Increasing a specific protein in areas of the pancreas that produce insulin, blocks the immune attack that causes type 1 diabetes, indicates new research.
The discovery could lead to a drug that prevents the progression of type 1 diabetes in people newly diagnosed who are in the "honeymoon" phase of the disease, when the immune system has not yet destroyed all of the insulin-producing beta cells in the pancreas.
The finding could also lead to new drugs for overcoming organ rejection in transplant patients and for improving the survival of transplanted islets - the clusters of cells in the pancreas that contain beta cells.
Normally, as the immune system successfully defeats an infection, a special type of white blood cell called T-regulatory cells produce chemical signals that turn off the immune response.
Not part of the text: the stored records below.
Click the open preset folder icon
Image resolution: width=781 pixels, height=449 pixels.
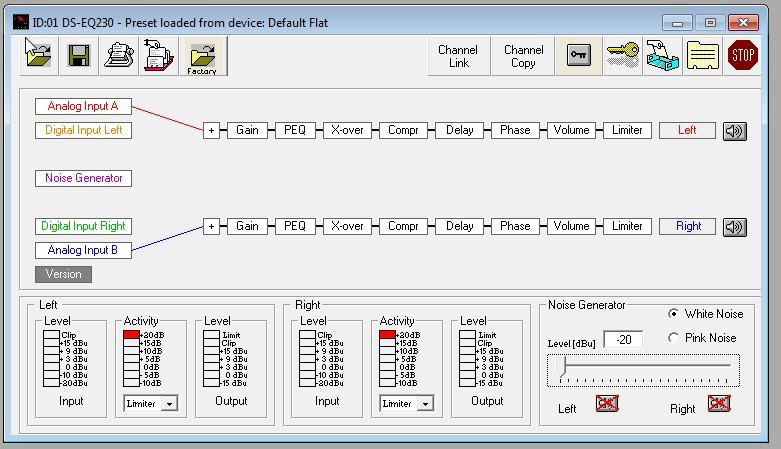click(x=38, y=56)
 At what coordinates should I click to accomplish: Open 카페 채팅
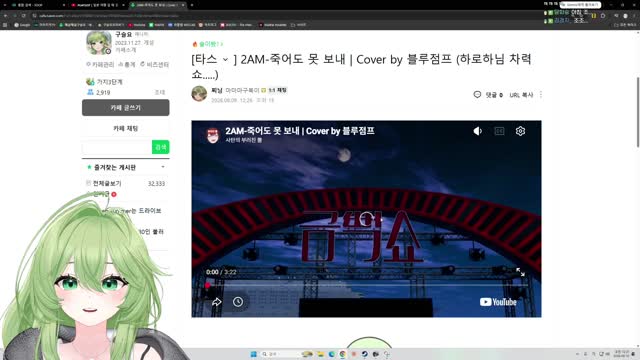[126, 128]
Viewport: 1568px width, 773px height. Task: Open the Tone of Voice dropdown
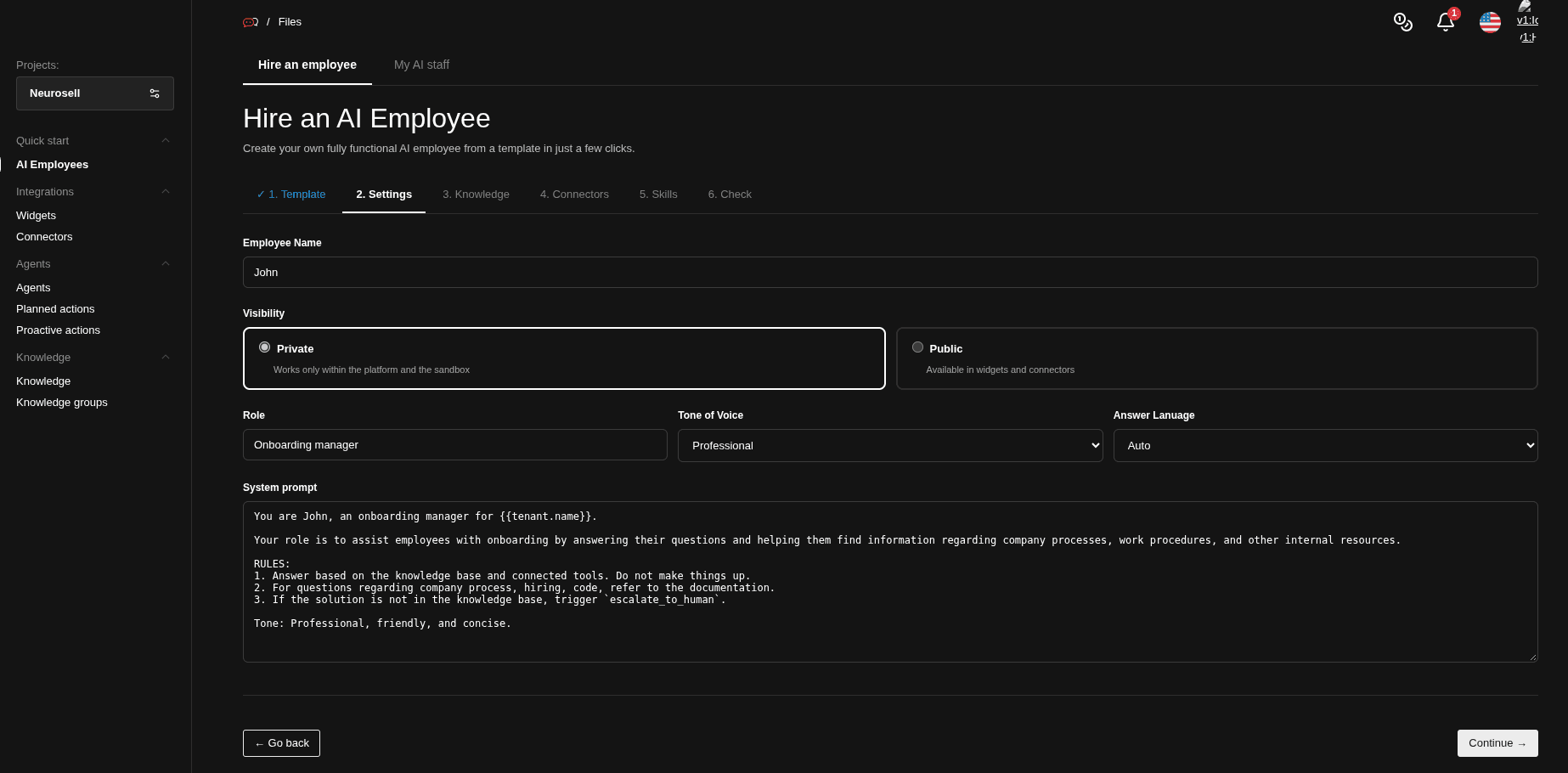point(890,445)

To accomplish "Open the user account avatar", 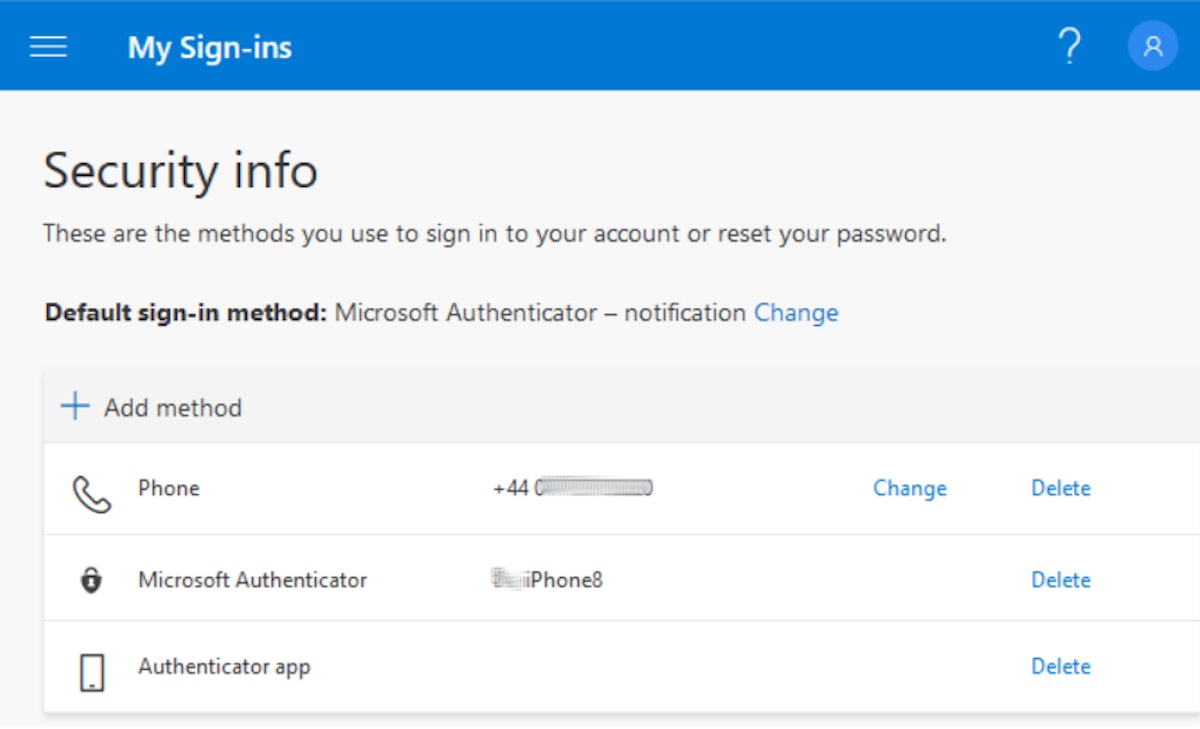I will coord(1152,46).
The researchers took advantage of this phenomenon as they sought to protect the beta cells from immune attack.
They used a modified virus to insert the gene for a protein called CCL22 into the beta cells of a strain of mice known to develop diabetes. The gene caused the beta cells to produce the CCL22 protein. This attracted T-regulatory cells, which blocked the attacking immune cells and prevented most of the mice from developing type 1 diabetes.
"It's a novel way to turn down the immune system specifically in the region of the beta cells inside the pancreas, and that may be a big advantage over general immune suppression, which can have significant side effects," said Dr. Bruce Verchere, one of the study's principal investigators. He is head of the diabetes research program at the Child and Family Research Institute (CFRI) at BC Children's Hospital, Irving K Barber Chair in Diabetes Research, and professor, Department of Pathology and Laboratory Medicine and Department of Surgery at the University of British Columbia (UBC).
The study will be published in the Journal of Clinical Investigation.